We all know how important it is to get customers to the “Aha moment” quickly and onboarding customers successfully plays a huge role.
But many companies are still glossing over a really important part of onboarding: data.
Product teams are saddled with building out complex CSV importers, while Customer Success teams have to fix customer data in order to make it work within the product.
Flatfile's Data Hooks® are a useful data healing element to re-format, validate and/or correct data automatically during the import process. Translation: a user won't need to manually go in and correct data.
In this article, we describe Data Hooks and the problems this feature addresses.
Depending on your product and your customers, importing data might be a nuisance or even a nightmare. Most software products are completely unusable without customer data.
But importing this data in a timely manner can be a struggle for both the customer and the company.
If you don’t think data onboarding is a problem, think again. Importing CSV or Excel files is no one’s idea of a good time.
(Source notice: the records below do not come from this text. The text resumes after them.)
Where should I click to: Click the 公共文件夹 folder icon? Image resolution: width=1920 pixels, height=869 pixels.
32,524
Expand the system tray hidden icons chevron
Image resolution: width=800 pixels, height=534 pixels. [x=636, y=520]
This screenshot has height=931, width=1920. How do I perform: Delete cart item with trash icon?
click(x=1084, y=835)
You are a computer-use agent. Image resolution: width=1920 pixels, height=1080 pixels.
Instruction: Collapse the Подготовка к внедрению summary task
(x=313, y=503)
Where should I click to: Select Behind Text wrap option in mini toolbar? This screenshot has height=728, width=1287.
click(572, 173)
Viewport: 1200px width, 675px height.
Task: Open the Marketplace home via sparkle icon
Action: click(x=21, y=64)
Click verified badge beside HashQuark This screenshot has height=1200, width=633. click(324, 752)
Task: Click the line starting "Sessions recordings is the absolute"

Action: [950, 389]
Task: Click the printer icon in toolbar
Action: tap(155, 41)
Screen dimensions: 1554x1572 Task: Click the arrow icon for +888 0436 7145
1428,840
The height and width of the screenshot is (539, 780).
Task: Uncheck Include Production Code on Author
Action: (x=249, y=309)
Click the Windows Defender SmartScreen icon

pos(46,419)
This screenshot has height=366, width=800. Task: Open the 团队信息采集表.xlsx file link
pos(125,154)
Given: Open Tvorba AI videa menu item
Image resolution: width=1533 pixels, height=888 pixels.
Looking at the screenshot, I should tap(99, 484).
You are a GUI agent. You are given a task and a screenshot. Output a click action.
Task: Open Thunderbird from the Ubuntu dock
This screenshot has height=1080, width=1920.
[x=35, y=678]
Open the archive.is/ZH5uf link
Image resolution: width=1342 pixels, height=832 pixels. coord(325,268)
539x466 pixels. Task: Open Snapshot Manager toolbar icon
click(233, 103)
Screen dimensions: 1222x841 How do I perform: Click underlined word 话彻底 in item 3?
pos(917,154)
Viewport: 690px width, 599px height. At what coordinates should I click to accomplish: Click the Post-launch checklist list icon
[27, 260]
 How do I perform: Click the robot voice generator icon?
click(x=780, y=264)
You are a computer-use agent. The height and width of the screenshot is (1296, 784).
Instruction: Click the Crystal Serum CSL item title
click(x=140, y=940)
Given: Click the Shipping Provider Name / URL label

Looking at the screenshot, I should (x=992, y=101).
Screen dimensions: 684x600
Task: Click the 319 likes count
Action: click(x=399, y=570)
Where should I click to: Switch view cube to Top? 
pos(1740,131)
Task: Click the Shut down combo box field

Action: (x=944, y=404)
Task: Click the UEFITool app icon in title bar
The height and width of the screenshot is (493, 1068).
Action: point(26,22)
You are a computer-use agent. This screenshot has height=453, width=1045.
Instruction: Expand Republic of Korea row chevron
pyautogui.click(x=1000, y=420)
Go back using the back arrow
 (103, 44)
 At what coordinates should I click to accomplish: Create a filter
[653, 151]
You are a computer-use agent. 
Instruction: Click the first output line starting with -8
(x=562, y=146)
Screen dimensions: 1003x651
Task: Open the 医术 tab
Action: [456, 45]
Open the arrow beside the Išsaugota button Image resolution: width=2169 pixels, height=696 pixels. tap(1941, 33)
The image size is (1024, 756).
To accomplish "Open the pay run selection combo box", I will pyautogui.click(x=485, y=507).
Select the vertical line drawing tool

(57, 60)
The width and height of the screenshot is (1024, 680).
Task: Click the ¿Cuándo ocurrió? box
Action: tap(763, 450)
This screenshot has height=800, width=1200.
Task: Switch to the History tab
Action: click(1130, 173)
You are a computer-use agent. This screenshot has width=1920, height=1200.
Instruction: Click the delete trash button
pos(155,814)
In our State of Data Onboarding survey, we discovered that 23 percent of companies reported that it takes weeks or months to import their data and that 96 percent have run into problems when importing data.
For customers, data importing can be time consuming, unintuitive, and confusing. Customers often need to put serious effort into prepping their data before it’s ready to upload. And data importers don’t usually give useful troubleshooting tips when something goes wrong.
Worse still, fixing the data requires a user to leave the application, hunt for the issue in their file, and then return to the platform to re-upload it which is a less than ideal experience.
The majority of companies importing data today are using either an internally-built tool, manual data import processes or a combination of both.
That means that the responsibility of data importing falls on the in-house team. They must build a quality data importer that offers a great experience for users, and they also have to step in with manual assistance when that data importer inevitably fails, or when an individual customer struggles to make good use of it.
Some companies even have full time employees devoted entirely to preparing and onboarding customer data. This manual work isn’t a necessity. It represents a lack of efficient, scalable data onboarding systems.
Data Hooks is a specific feature within Flatfile's data onboarding solution that allows your team to address the data import problems that slow everyone down.
Data Hooks allow for more fringe use cases of data healing and validation using Flatfile Portal. When used properly, they can be used for things like automatically reformatting area codes or country codes, removing special characters, validating emails against external data, and really anything else a user can code up.
At Flatfile, we're continually building more data healing and validation functionality, but Data Hooks cover anything that’s not yet included in our core product.
There are two types of Data Hooks:
Field hooks are for columns - Field hooks run validation on a particular column of data during the matching and importing process.
Record hooks are for rows - Record hooks run validation on each row of data, and can be used for single-field, multi-field, or cross-field validation.
In our Data Hooks documentation, you’ll find a growing library of code snippets you can use to handle a variety of data validation or transformation needs, including:
Reformatting specific value formats - As an example of single-field validation, a CSV file might state “zip” whereas your data schema calls this the “zip code.” The simple Data Hook snippet would allow this to be automatically mapped, and the customer could review and accept the mapping.
Splitting specific value formats - Let’s say a customer has a source file with many full names on it, but your data schema only allows the first name and last name fields. A Data Hook for field splitting ensures that data imported with Flatfile Portal is input not only correctly, but with the minimal amount of involvement from your customer as possible.
Validating data with your server - You wouldn’t want customers uploading duplicate contact records to your CRM for example. You can use a Data Hook to validate data with your server, so that during the import process a callback function denotes which email addresses or phone numbers already exist in the database.
Cross-field validation - Maybe you want to require a column of data only if other data isn’t included. For example, if phone number and mailing address aren’t present, then an email address is required for that row of data to be uploaded.
At Flatfile, we’re building out all of the data validation and healing that we can, as quickly as we can. Data Hooks ensure that you can use Flatfile Portal for rarer use cases that we haven’t fully built out yet, and that it will be easy to do so.
The other good news is that we can see which Data Hooks are being used most frequently so we know what to add to Flatfile Portal next.
But it’s not about us is it? It’s about your customers and your team.
Customers using Flatfile Portal and the Data Hooks snippets you’ve implemented from our library will enjoy a much easier importing flow. Customers won't have to leave your application in order to make the necessary changes to their files that might be required during troubleshooting. That means no context switching. The entire data import process becomes smoother and faster.
Companies using Data Hooks to solve common data importing problems not only save time for their customers, but themselves as well.
Customer success teams can focus less on helping customers import data and more on building relationships to drive real value. Similarly, software engineers won’t get roped into cleaning up a customer’s data file and can instead focus on their current sprint and building out their core product.
Data Hooks allows your team to scalably address data import challenges - instantly increasing efficiency!